The current issue of the NEH journal Humanities has an article about a chain of immigrants from Georgia and Russia, who have formed a vibrant and musically gifted community in South Bend, Indiana. The article is excerpted from a new book, From Artists in Exile: How Refugees from Twentieth Century War and Revolution Transformed the American Performing Arts (HarperCollins, 2008), by Joseph I. Horowitz, who received an NEH fellowship for the project. Here are a few paragraphs.

During the first half of the twentieth century—decades of war and revolution—an “intellectual migration” relocated thousands of artists and thinkers to the United States, including some of Europe’s supreme actors, dancers, composers, and filmmakers.
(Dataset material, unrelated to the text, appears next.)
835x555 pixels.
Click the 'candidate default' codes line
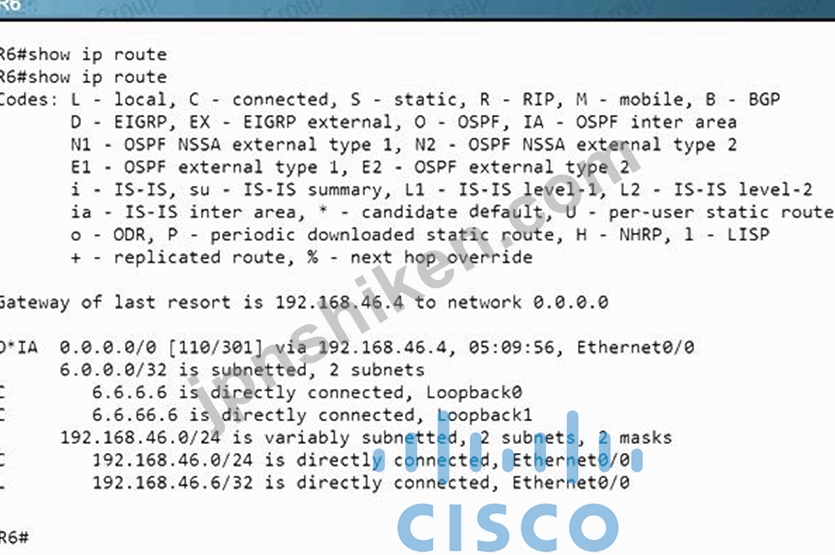tap(452, 212)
For them, America proved to be both a strange and opportune destination. A “foreign homeland” (Thomas Mann), it would frustrate and confuse, yet afford a clarity of understanding unencumbered by native habit and bias. However inadvertently, the condition of cultural exile would promote acute inquiries into the American experience. What impact did these famous newcomers have on American culture, and how did America affect them?…
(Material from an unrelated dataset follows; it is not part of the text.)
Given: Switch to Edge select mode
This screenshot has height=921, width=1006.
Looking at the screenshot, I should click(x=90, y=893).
My close friends happen to include another Soviet defector: the pianist Alexander Toradze. Lexo is Georgian, born in Tblisi in 1952. His father was a leading Georgian composer. His mother was an actress. Groomed by the Soviet system, he entered Tblisi’s central music school at six and first played with orchestra at nine. He proceeded to the Moscow Conservatory at nineteen to study with Yakov Zak—then one of the great names of Russian pianism, after Sviatoslav Richter and Emil Gilels. When Zak proved unsupportive, Toradze left him—for a young Soviet artist, a bold and controversial move—for Boris Zemliansky, then Lev Naumov: intimate and intense relationships. In 1976 he was sent to compete in the Van Cliburn competition in Fort Worth and finished second. A flurry of Western dates ensued, but the Soviet invasion of Afghanistan soured cultural exchange with the United States. He festered. His fees were low. He felt suppressed as a Georgian. He was galled by the company of KGB “interpreters.” In 1977, he ran into Mstislav Rostropovich, a family friend, at a Paris airport. “When you go back, kiss the ground of our country,” Rostropovich told him. “But when are you going to do something?” On tour in Madrid with a Moscow orchestra in 1983, Toradze entered the American Embassy and requested refugee status. Within three months, he began a nine-city American tour with the Los Angeles Philharmonic….
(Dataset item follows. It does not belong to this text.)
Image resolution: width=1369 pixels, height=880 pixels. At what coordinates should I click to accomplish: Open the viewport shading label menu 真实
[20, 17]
In 1990, he married an American girl, a fledgling pianist from Florida. In 1991, he accepted a piano professorship at Indiana University at South Bend—a place best-known for Notre Dame’s football team. Transplanted to northern Indiana, he proceeded to recreate the intense mentoring environment he had known in Moscow, as well as the communal social life he had known in Tblisi. To date, he has recruited more than seventy gifted young pianists, mainly from Russia and Georgia. They bond as a family, with Lexo the stern or soft surrogate father. They make music and party with indistinguishable relish. Lexo’s big house, on a suburban street without sidewalks, is their headquarters.

via A&L Daily

The New York Times review of the book begins, “It is hard to imagine where American culture would be today without the contributions of Hitler and Stalin …”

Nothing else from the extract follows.